EXERCISE TASK: Format the data below as a JSON list of strings, one string for each line, and skip blank lines. Leave the pictures out.

MATERIAL FOR THIS TASK:
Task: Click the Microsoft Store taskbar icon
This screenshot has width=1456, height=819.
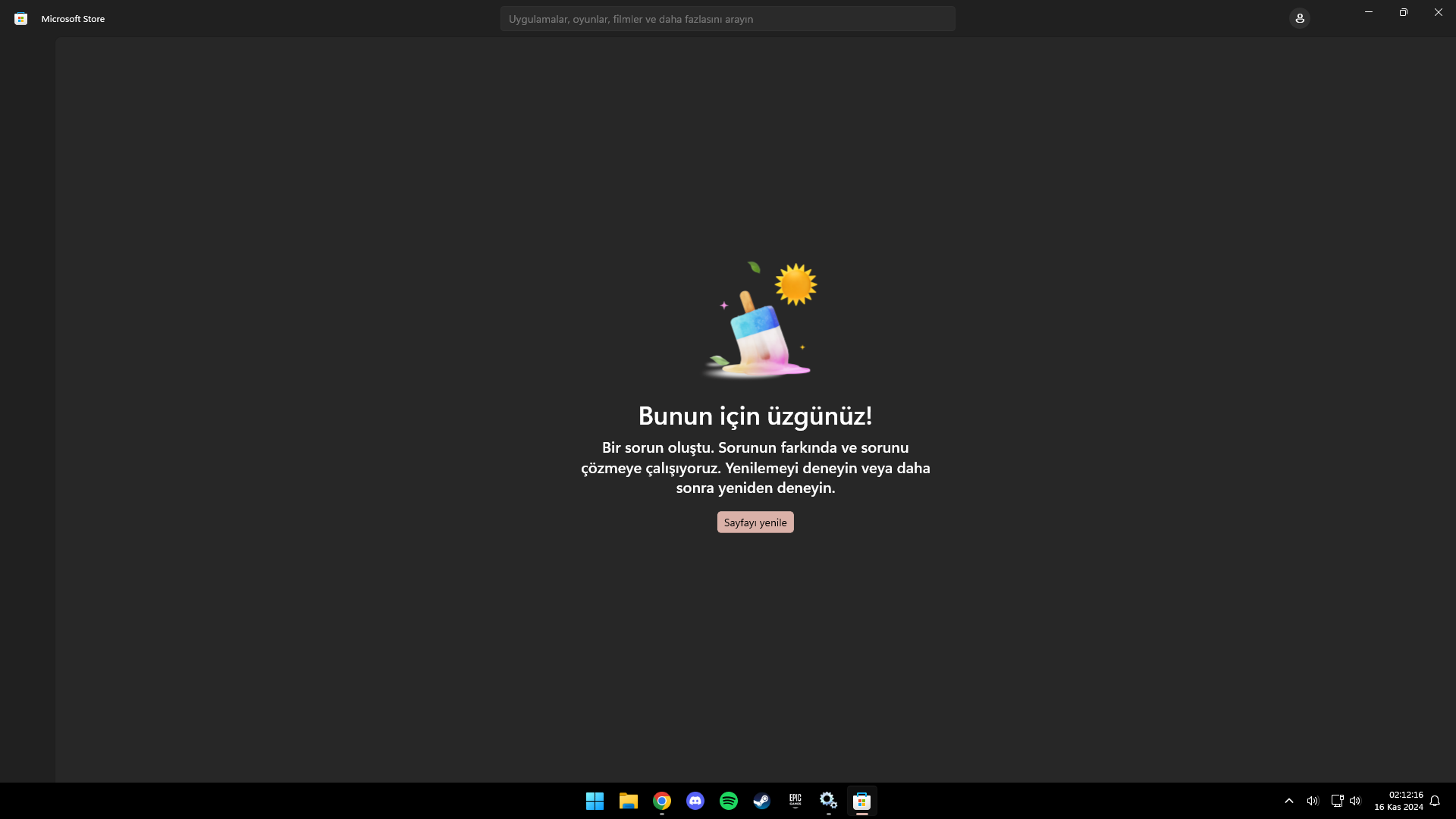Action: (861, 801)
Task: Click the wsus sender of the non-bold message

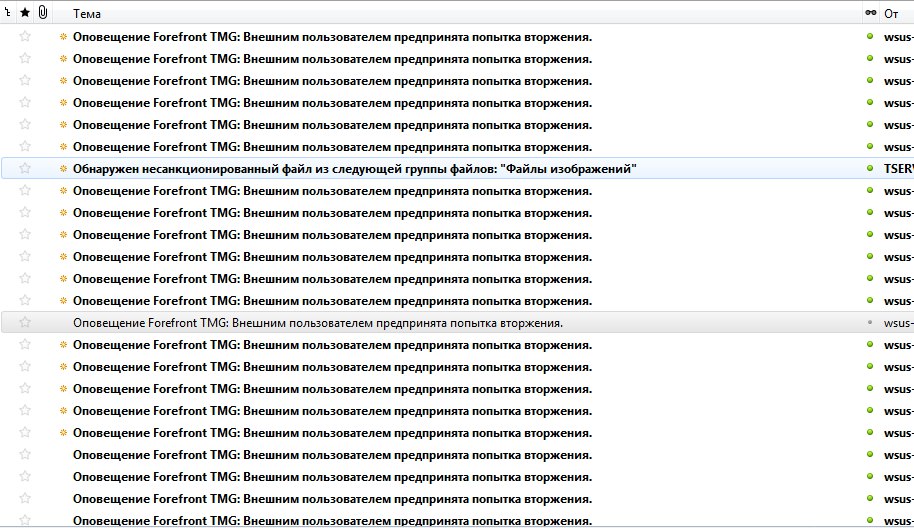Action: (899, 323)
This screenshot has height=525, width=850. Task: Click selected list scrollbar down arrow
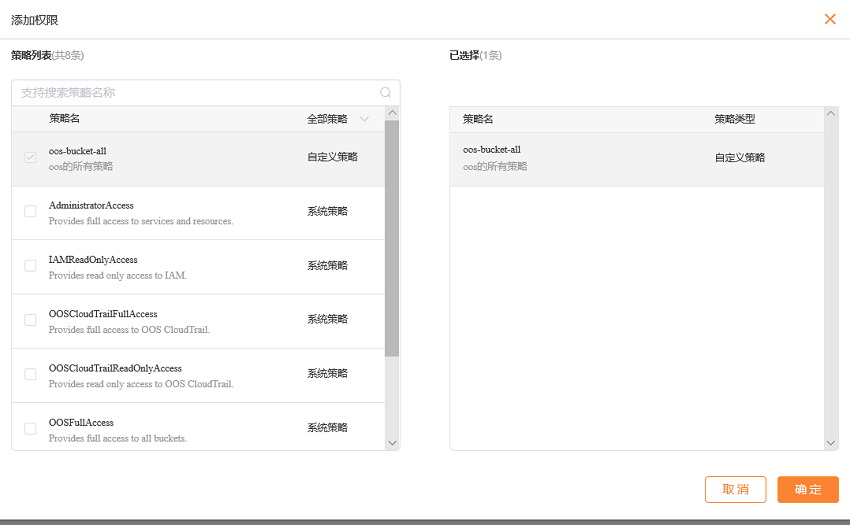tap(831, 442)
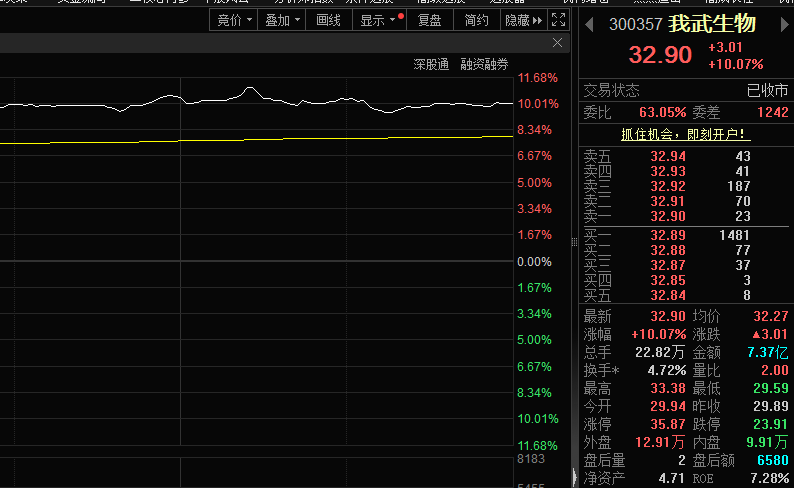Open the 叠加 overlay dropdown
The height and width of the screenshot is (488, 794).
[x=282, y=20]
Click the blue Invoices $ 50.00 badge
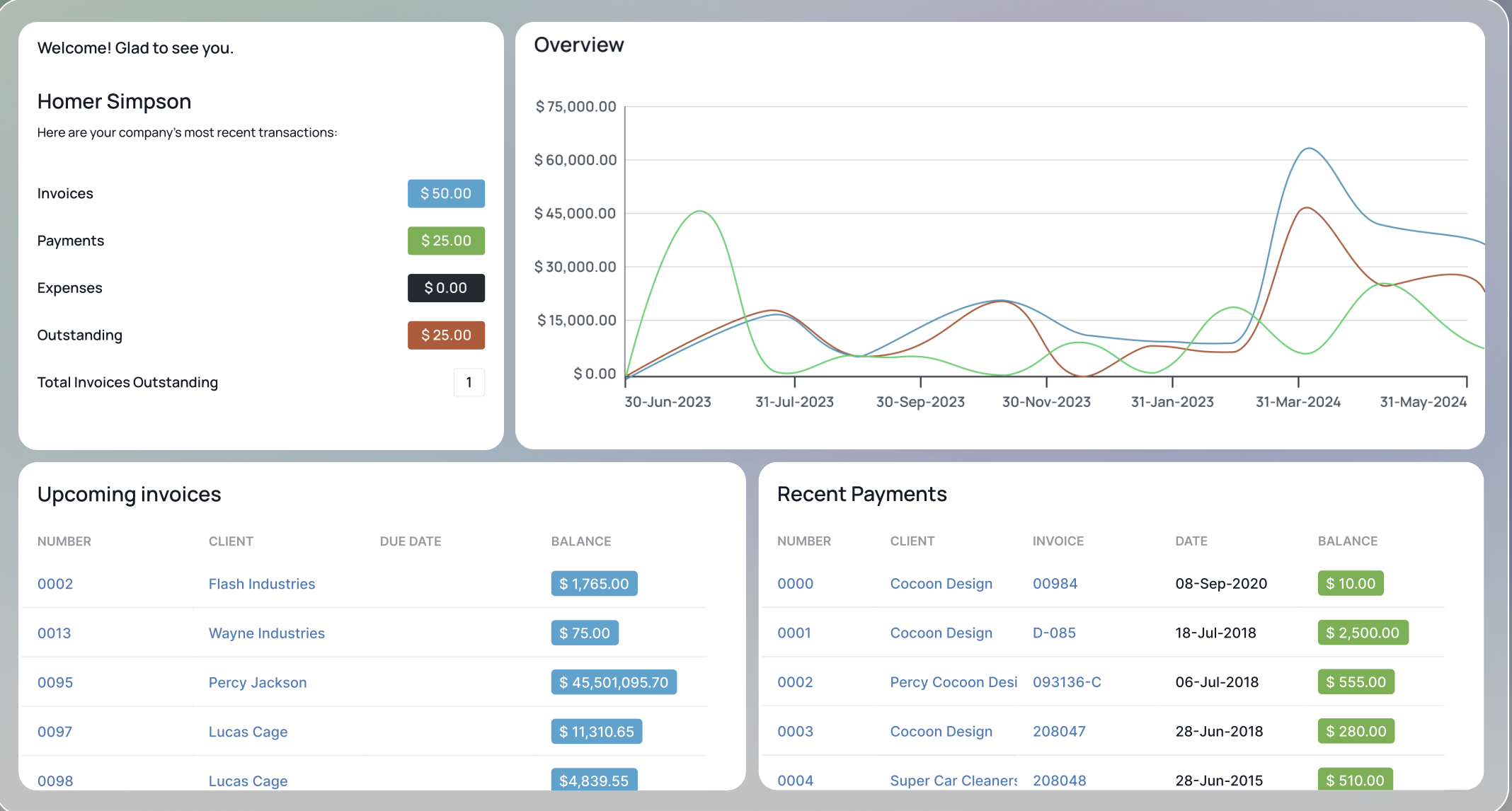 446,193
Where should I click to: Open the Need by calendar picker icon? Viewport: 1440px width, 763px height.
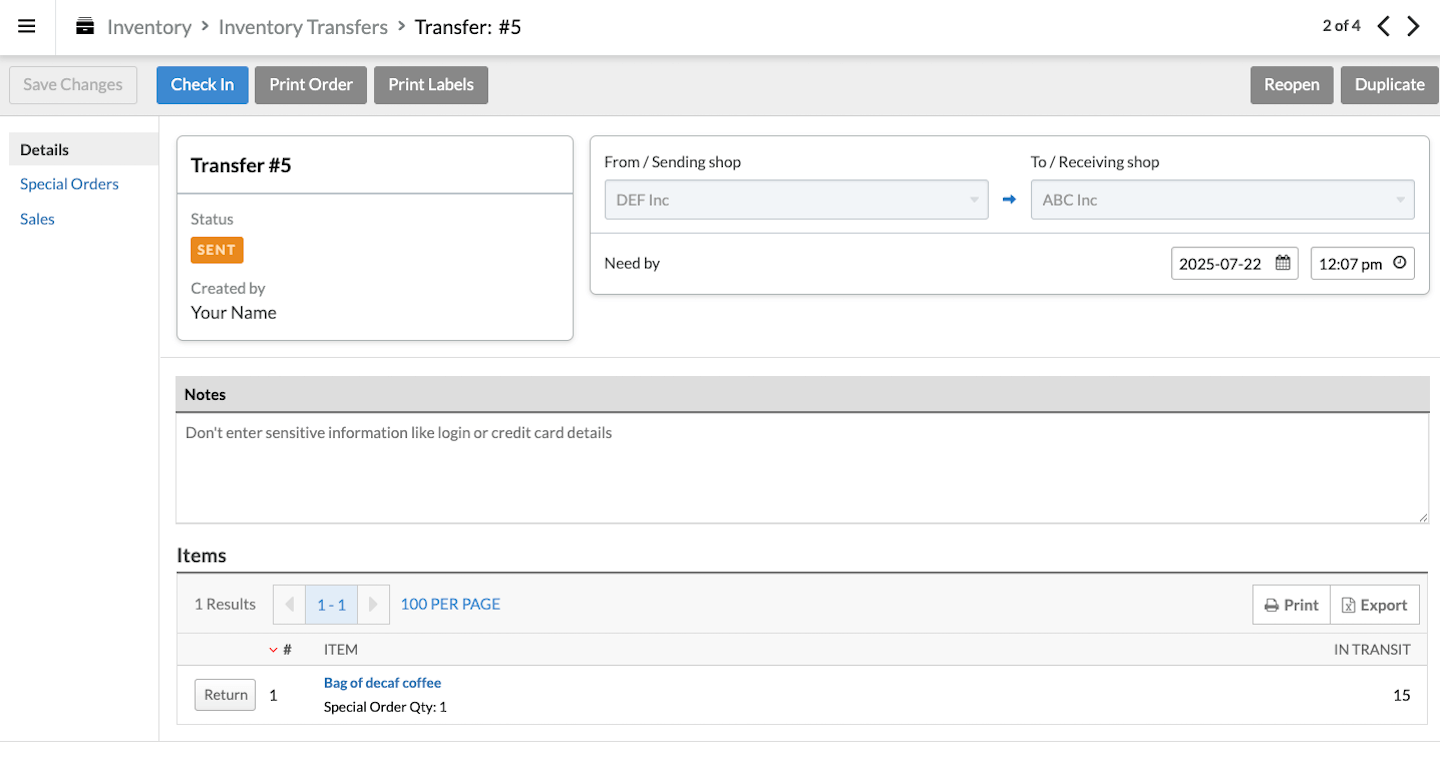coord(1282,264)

RESPONSE TO THIS TASK:
[
  "Task: Click the Microsoft Store taskbar icon",
  "This screenshot has width=1456, height=819.",
  "Action: (861, 801)",
  "Task: Click the wsus sender of the non-bold message",
  "Action: (899, 323)",
  "This screenshot has height=525, width=850. Task: Click selected list scrollbar down arrow",
  "tap(831, 442)",
  "Open the 叠加 overlay dropdown",
  "The height and width of the screenshot is (488, 794).",
  "[x=282, y=20]",
  "Click the blue Invoices $ 50.00 badge",
  " 446,193",
  "Where should I click to: Open the Need by calendar picker icon? Viewport: 1440px width, 763px height.",
  "coord(1282,264)"
]